= WHAT YOU WILL DO =
Collect every line in the data below that contains the string "Identify", copying each one as it appears.

= TASK DATA =
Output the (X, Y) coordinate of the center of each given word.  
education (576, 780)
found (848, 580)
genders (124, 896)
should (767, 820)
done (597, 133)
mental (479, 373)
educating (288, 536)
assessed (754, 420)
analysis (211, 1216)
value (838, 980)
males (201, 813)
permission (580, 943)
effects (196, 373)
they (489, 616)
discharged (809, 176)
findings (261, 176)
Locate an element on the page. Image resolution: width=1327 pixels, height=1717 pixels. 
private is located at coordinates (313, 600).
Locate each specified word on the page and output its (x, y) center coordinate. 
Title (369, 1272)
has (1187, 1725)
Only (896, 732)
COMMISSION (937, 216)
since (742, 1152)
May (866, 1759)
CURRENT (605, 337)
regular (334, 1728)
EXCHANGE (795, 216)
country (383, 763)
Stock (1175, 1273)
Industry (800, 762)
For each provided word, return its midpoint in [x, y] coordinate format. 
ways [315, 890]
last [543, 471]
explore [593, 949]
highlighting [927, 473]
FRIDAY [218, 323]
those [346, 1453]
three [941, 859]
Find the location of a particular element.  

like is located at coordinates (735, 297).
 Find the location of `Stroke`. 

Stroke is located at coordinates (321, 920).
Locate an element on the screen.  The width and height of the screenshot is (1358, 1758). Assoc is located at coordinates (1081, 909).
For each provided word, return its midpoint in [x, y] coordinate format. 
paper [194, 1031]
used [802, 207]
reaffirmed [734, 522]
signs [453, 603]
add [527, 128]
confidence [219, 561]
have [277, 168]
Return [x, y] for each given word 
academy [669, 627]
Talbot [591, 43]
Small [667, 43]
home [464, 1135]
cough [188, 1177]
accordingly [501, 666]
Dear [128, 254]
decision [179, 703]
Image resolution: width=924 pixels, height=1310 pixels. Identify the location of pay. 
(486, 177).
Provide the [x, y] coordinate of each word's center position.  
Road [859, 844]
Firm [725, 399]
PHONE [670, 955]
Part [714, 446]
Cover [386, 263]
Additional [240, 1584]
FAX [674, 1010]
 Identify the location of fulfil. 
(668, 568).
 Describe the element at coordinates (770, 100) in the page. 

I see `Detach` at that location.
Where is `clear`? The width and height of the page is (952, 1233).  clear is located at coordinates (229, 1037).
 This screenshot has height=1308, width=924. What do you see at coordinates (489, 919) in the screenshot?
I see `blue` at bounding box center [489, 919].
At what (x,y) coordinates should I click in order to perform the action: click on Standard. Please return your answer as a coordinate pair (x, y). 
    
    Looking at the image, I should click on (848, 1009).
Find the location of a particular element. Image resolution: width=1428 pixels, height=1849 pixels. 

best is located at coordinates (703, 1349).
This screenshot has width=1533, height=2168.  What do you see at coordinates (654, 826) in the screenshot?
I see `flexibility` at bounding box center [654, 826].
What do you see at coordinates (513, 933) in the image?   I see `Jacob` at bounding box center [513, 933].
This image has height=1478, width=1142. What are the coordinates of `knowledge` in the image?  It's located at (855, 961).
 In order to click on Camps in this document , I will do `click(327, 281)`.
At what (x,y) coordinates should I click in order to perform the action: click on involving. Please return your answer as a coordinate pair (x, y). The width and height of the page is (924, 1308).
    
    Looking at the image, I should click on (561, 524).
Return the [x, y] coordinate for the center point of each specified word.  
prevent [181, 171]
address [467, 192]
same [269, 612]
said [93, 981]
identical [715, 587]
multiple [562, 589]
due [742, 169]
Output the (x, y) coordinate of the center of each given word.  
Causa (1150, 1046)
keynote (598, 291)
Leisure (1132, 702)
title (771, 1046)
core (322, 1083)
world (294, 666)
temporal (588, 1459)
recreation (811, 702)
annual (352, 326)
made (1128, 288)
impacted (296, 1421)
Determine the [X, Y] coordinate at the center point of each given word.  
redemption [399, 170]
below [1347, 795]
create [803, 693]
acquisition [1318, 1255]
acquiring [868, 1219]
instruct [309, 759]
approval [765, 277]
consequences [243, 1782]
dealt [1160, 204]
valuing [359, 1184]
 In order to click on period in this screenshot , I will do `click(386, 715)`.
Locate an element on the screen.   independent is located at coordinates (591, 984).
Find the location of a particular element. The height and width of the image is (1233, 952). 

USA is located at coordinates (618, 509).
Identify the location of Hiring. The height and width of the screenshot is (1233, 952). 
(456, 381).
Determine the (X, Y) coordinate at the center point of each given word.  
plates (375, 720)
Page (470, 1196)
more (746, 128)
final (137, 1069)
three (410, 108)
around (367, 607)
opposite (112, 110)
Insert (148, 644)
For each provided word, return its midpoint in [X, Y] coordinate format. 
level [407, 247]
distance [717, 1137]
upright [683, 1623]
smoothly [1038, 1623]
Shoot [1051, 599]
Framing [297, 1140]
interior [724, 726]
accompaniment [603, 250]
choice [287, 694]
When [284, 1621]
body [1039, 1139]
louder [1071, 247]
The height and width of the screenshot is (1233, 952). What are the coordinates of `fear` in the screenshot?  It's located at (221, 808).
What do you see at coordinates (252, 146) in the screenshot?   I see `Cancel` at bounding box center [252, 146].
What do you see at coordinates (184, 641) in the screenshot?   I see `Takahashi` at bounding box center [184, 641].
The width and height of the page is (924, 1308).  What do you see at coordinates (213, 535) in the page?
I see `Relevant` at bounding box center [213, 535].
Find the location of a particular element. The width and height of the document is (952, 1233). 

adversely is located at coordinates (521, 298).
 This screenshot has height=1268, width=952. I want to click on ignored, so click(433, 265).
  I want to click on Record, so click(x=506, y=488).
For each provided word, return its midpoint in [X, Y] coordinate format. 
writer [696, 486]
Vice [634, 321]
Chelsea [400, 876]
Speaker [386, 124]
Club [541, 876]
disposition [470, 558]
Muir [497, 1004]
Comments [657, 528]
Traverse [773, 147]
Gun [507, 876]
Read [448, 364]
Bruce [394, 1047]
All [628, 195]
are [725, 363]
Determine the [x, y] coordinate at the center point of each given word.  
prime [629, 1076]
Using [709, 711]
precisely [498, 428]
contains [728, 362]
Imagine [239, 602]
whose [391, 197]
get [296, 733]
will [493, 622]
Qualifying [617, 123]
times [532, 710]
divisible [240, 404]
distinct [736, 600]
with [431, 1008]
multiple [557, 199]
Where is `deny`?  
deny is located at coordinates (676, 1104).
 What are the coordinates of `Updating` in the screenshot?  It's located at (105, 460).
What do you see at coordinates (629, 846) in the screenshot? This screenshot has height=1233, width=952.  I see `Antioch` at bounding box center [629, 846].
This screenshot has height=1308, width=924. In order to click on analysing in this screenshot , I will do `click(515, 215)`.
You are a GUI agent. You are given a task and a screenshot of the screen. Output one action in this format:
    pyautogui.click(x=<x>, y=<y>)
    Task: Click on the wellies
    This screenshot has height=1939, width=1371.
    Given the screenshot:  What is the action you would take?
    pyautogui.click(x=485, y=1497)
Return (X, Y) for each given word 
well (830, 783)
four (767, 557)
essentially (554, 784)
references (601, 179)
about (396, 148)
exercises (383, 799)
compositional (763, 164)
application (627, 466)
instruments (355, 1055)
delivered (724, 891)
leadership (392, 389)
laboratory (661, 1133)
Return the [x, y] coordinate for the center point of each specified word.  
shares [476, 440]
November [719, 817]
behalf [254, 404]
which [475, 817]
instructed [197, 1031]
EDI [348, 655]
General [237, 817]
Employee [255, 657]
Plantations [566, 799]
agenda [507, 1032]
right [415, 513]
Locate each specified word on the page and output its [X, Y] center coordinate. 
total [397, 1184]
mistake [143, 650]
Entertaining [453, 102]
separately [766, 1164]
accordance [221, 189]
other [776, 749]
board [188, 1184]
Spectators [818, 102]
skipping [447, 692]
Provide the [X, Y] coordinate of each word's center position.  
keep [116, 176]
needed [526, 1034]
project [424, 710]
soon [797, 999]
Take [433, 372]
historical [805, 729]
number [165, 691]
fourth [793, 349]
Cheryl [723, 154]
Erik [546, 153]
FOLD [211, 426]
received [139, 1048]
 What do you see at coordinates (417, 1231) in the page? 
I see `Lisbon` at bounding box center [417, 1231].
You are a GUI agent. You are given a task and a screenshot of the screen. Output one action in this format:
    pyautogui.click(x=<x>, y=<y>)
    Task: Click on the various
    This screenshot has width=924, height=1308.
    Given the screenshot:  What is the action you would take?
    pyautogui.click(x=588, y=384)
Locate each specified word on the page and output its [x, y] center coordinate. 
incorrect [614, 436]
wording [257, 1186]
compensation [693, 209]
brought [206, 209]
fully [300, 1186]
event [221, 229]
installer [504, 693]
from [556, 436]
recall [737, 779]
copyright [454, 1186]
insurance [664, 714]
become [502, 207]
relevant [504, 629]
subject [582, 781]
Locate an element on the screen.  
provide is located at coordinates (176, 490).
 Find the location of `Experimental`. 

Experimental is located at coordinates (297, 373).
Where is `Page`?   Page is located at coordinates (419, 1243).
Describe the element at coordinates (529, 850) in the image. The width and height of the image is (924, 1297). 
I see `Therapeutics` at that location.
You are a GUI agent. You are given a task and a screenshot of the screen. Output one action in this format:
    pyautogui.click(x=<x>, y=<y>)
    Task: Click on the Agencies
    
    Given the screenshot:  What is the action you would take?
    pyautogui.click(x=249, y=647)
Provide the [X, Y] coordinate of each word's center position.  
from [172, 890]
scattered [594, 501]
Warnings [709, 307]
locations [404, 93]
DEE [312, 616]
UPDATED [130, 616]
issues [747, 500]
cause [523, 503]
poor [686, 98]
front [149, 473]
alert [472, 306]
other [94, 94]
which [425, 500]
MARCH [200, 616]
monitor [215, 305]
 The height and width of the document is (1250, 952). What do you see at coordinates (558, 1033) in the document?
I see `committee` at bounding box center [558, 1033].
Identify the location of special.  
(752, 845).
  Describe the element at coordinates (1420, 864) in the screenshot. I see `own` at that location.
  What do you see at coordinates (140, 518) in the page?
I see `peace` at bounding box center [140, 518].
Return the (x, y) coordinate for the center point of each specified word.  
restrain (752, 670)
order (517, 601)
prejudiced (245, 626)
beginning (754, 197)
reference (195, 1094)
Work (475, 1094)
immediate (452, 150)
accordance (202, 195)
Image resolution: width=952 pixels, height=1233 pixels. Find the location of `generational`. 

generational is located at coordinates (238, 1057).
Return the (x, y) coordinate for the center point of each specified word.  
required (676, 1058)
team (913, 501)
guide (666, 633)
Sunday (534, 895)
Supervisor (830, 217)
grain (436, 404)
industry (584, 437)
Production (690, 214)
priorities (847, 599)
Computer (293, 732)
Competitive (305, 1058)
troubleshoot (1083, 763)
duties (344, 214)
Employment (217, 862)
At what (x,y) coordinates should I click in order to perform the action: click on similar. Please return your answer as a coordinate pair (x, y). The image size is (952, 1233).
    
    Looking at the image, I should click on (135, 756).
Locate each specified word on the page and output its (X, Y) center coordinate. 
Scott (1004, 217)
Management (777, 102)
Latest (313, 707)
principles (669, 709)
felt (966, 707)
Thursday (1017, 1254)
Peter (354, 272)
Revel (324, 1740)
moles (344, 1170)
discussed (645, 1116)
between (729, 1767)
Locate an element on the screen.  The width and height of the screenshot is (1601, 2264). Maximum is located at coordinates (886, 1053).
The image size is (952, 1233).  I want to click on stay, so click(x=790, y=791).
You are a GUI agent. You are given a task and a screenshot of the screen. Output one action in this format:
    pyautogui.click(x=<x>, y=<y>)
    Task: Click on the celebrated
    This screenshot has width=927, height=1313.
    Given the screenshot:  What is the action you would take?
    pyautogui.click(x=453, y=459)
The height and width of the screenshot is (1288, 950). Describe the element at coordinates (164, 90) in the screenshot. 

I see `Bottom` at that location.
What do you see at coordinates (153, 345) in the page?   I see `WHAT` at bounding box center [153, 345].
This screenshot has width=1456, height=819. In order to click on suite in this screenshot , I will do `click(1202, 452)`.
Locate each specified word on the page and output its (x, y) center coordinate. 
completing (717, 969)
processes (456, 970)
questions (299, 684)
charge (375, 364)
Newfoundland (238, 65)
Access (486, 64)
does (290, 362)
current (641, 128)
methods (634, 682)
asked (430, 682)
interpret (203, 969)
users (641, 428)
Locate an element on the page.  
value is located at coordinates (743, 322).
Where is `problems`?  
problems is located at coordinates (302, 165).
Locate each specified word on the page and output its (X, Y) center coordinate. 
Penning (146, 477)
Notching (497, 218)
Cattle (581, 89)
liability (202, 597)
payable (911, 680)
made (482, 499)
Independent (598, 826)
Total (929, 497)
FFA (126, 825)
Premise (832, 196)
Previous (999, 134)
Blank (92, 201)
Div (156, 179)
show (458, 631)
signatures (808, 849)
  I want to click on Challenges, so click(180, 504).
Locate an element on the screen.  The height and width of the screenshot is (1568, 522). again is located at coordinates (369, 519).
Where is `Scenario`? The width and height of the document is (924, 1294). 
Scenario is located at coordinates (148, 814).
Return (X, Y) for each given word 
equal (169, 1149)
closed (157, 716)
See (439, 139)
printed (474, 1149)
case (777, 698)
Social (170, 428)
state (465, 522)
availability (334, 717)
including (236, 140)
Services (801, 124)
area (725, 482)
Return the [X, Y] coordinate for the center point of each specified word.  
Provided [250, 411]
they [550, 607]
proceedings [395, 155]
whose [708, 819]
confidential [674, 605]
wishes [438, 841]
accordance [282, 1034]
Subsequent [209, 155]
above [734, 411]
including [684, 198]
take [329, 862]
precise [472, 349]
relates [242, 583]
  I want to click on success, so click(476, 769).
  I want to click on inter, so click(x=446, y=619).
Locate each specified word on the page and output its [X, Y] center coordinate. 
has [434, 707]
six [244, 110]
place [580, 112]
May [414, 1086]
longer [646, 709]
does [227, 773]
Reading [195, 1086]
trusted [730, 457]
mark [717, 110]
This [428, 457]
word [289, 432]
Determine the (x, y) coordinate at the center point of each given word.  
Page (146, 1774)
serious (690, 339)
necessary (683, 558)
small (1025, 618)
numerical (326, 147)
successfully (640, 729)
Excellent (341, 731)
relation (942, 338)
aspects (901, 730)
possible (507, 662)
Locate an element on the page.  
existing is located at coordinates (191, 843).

= FINISHED TASK =
Image resolution: width=924 pixels, height=1310 pixels. Identify the location of pay. 
 Identify the location of fulfil. 
Identify the location of Hiring. The height and width of the screenshot is (1233, 952). 
Identify the location of special.  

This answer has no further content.